Complete the following:
a) In the passage on the Pi 5 AI agent setup, reproduce the text between "- •Enable tools" and "a nice dinner.", inclusive, swapping "cron job" for "systemd timer".
b) In the passage on the Pi 5 AI agent setup, where does the entire agent state live?

Text for analysis:
:::

What This Setup Replaces
Consider what you're replacing: a $20/month ChatGPT subscription, or a $10/month API budget that creeps up with usage. The Pi + HAT+ 2 setup costs $200 upfront and roughly $3-5/year in electricity. At typical household usage, it pays for itself in under a year.
More importantly, the data stays on your hardware. No prompts sent to OpenAI. No conversation history stored on someone else's servers. No terms of service that might change next quarter. The SQLite file on your MicroSD card is yours.
Going Further
Once the basic setup is running, there are natural next steps:
- •Add multiple models — use gemma3:4b for quick questions and llama3.1:8b for complex ones. ZeroClaw can route based on message complexity.
- •Connect more channels — Discord, WhatsApp via Baileys, or the CLI for terminal access.
- •Enable tools — give the agent access to web search, file operations, or home automation via Home Assistant.
- •Set up backups — the entire agent state lives in `~/.zeroclaw/`. A cron job copying that directory to a USB drive or NAS gives you complete disaster recovery.
The Pi 5 + AI HAT+ 2 + ZeroClaw combination is the first genuinely practical edge AI agent setup. Not a demo, not a proof of concept — a daily-driver AI assistant that runs on your desk, on your network, under your control, for the cost of a nice dinner.

:::

Extracted entries:
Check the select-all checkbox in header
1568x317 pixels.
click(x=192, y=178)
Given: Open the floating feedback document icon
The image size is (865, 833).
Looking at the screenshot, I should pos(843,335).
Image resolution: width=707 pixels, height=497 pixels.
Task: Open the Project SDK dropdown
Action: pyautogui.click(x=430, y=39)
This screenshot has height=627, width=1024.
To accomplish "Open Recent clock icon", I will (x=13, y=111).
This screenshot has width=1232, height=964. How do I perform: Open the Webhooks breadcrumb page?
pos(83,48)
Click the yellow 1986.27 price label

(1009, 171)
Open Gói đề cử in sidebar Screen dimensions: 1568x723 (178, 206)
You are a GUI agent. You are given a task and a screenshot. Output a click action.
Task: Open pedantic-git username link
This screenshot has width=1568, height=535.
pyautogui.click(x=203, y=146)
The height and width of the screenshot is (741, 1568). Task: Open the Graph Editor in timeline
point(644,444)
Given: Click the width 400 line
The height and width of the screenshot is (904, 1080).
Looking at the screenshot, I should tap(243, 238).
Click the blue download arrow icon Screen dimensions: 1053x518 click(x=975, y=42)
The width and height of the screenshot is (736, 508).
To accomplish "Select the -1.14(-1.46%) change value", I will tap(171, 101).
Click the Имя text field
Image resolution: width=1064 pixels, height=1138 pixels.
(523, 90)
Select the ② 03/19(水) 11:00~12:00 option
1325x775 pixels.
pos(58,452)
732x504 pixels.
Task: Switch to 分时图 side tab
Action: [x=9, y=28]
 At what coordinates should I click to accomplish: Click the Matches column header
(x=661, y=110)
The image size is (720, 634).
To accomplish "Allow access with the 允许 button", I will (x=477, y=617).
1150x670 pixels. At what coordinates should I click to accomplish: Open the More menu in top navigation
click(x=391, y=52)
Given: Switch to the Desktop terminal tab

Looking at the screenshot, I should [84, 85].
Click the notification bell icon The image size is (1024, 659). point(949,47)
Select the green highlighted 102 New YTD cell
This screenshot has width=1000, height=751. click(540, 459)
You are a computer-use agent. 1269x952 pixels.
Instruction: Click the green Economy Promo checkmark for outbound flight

:::

Problem solutions:
a)
- •Enable tools — give the agent access to web search, file operations, or home automation via Home Assistant.
- •Set up backups — the entire agent state lives in `~/.zeroclaw/`. A systemd timer copying that directory to a USB drive or NAS gives you complete disaster recovery.
The Pi 5 + AI HAT+ 2 + ZeroClaw combination is the first genuinely practical edge AI agent setup. Not a demo, not a proof of concept — a daily-driver AI assistant that runs on your desk, on your network, under your control, for the cost of a nice dinner.

b) In `~/.zeroclaw/`.